§ Data provided

□ □ □

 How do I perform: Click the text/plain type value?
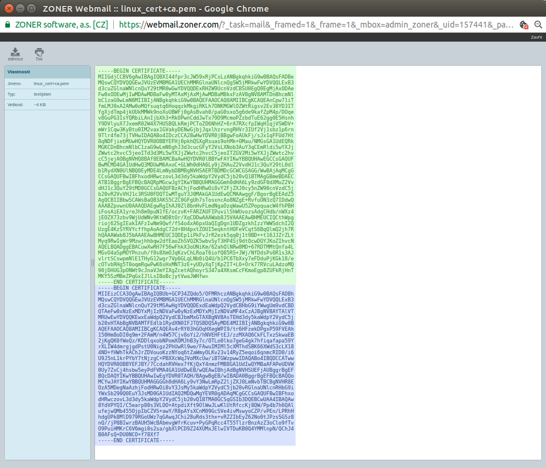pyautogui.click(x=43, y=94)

□ □ □

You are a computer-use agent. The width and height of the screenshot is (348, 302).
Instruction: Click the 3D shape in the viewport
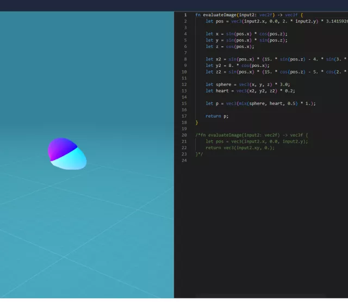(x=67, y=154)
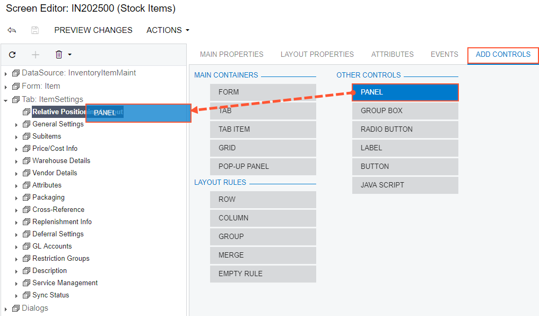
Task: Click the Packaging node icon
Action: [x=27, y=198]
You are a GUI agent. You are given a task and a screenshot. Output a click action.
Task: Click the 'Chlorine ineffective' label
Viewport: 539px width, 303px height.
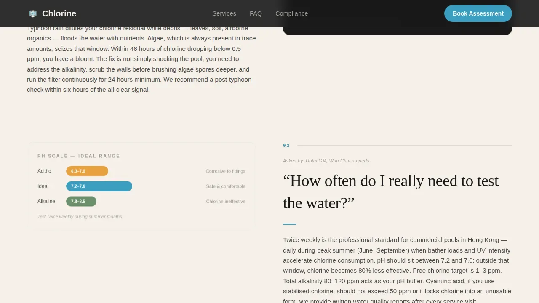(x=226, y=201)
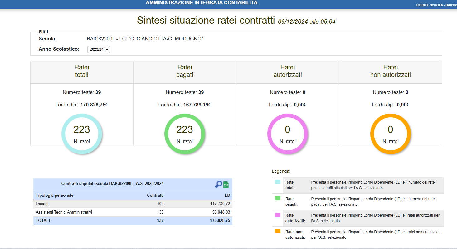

□ □ □

§ Aim of the task
Where the material contains a line with "screenshot", return that line.

§ Result below
You are a computer-use agent. The width and height of the screenshot is (348, 302).
You are a GUI agent. You are given a task and a screenshot. Output a click action.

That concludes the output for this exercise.